The first step is to focus on details. The first time pagans came in to my childhood Unitarian Universalist church, we had to start with the most basic things: ah ha! — you Pagans get into a circle to worship, you address a Goddess, you have eight main seasonal holidays, you pay attention to the full moon;– OK now, more traditional Unitarian Universalists sit in straight rows, we sometimes address God or we leave out deities altogether, we observe Christmas Eve and maybe Easter, and we observe summer by not having any Sunday school.
Another detail we’re good at is asking what books another religious group reads. As a kid sitting through Unitarian Universalist worship services, I heard reading from Buddhist sutras, from the Koran, from the Bhagavad Gita (actually, I had to read the Bhagavad Gita when I was in youth group), and so on. So when I ran into, say, a Buddhist, I at least knew what a sutra was, and I had actually heard a passage from the Diamond Sutra — those kinds of things are great ways to open up a conversation. And that’s the first, most important, step in inter-religious dialogue: finding some starting point for the conversation.
The second step is to find some larger goal on which to focus; that way, when we’re talking with another religious group, we have some common ground where we can start. It also gives us a purpose behind those dialogues, beyond mere curiosity. I’m sure you can imagine lots larger goals with which everyone in our community could agree: ending hunger, stopping violence in the streets, and so on. Less obviously, I have been thinking that ecological justice might be another good place to search for larger goals. There are ecological movements among many religious traditions. Could we find allies for our environmental work in places we haven’t yet considered? Maybe if we could connect with, say, some Buddhist ecologists, we could find some new ideas.
But the most important point in all this is that we don’t have to do anything special; we just have to remain open to the religious diversity that already surrounds us. We don’t have know anything about Sikhism, we just have to be ready to point it out when we see some Sikhs. When we meet someone who is Haitian, we can remember to ask: What religion do you follow? –and if they should happen to say, Santeria, then we can say: Tell me about it.

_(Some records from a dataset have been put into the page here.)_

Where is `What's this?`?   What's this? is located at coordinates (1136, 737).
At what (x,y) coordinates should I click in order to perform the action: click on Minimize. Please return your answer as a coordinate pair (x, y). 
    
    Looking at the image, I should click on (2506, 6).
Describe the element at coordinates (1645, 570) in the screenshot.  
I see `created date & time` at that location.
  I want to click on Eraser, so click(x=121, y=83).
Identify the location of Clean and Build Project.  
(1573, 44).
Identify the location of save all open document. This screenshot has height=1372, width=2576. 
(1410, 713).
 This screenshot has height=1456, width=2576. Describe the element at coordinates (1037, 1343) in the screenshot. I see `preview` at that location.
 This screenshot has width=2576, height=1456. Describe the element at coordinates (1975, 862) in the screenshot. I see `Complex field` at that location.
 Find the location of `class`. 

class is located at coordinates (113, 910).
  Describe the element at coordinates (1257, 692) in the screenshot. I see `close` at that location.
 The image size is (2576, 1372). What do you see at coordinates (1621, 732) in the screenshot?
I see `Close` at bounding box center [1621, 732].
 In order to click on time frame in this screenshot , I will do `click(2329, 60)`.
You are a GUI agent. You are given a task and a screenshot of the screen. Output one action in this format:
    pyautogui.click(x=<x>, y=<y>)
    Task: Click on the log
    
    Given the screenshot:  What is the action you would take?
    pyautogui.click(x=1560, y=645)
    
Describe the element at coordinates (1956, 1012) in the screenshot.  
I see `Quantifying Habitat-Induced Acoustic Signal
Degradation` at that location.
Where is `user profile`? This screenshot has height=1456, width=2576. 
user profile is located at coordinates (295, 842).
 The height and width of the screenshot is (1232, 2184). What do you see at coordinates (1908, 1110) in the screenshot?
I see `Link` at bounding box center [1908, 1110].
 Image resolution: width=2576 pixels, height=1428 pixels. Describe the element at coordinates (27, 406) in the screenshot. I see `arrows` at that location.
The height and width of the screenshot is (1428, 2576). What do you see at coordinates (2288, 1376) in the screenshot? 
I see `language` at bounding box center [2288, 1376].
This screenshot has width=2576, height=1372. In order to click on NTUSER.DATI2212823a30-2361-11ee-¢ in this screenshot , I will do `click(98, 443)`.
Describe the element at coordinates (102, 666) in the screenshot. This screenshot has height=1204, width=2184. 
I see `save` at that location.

When it comes to religion, we Unitarian Universalists are pretty good at being open. In the changing religious landscape of the United States, we can be leaders in such openness. We can be leaders in listening openly and respectfully to the religious beliefs of others. When we meet someone from another religious tradition, we simply say: tell me about your religion. And that simple act has the power change the religious landscape around us.